In 2018, Sheridan announced that he would be writing a comic book through the new launch of Vertigo on DC Comics, called High Level. The book was released in 2019.[19][20] He collaborated for a score for this series with Steven Alexander Ryan and Justin McGrath, his coworkers from the Nine Inch Nails’ Twenty Thirteen Tour.[21] Additionally, Sheridan is a co-inventor listed on a patent for a playlist distribution system within a music service, assigned to Apple Inc.[22]
Sheridan had been working with Trent Reznor for his other band How to Destroy Angels as the art director and was responsible for the visual design of the band’s live tour in April 2013.[1] He also created the artwork/package for the soundtrack release of the Academy Award-winning and Golden Globe-winning score for The Social Network, composed by Trent Reznor and Atticus Ross.[26]
Sheridan has explored alternate reality games and AI art, going viral in May 2022 with an AI-generated art piece.[14] In 2023 he circulated images of a supposed satanic fashion show, which sparked a flurry of social media posts from people who thought it was a genuine New York Fashion Week event. The images were 100 percent computer generated with AI and Photoshop, through a chain of all-digital processes summarized under the term “syntography.”[27] The graphic designer's original post, which was shared on Instagram, also includes a caption that reads as parody -- as if Satan had designed a collection for the fashion event -- accompanied by the hashtags "synthography," "aihorror" and "aiart." The post was so convincing that the Church of Satan issued a clarification denying it.[28]

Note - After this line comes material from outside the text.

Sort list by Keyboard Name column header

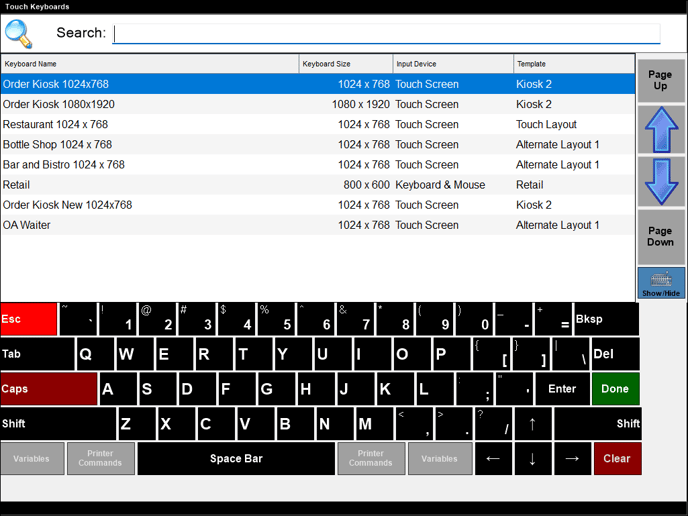pyautogui.click(x=150, y=64)
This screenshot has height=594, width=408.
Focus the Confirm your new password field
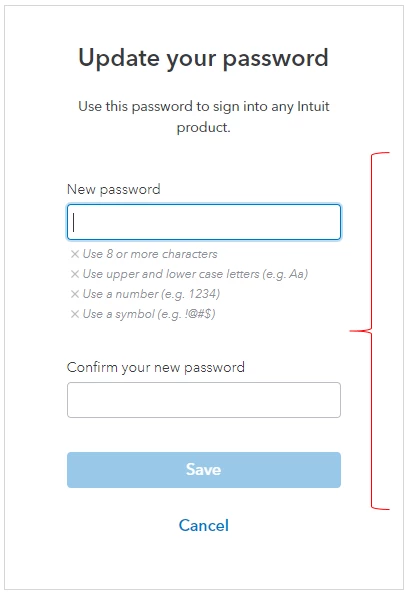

Sheridan has also been long known for his work shooting, directing, and editing for other artists and musicians. Recently, in 2015, Sheridan shot, directed, and edited a video for the band The Black Queen called “Ice To Never.” [1] He has also worked with David Fincher on the soundtrack for the Girl with the Dragon Tattoo,[29] and Maynard James Keenan, creating visuals and ambience for Puscifer's 2015-2017 shows.
Live stage visuals
In 2024, Sheridan worked with Pearl Jam. Their 2024 Dark Matter tour featured stage visuals by the Seattle native. With his wife, Stephanie, he set up a lab, where they captured chemical reactions and light interactions at 1,000 frames per second using a macro lens. This marked the band's first use of such video visuals on tour, with Sheridan's work also appearing in their "Wreckage" live music video.[29][30]
Recognition
In December 2008, in recognition for his work in Art Direction on the Ghosts I–IV box set, Sheridan was nominated for a Grammy award for "Best Box Set or Limited Edition Package"[31] and in 2013 for The Girl with the Dragon Tattoo.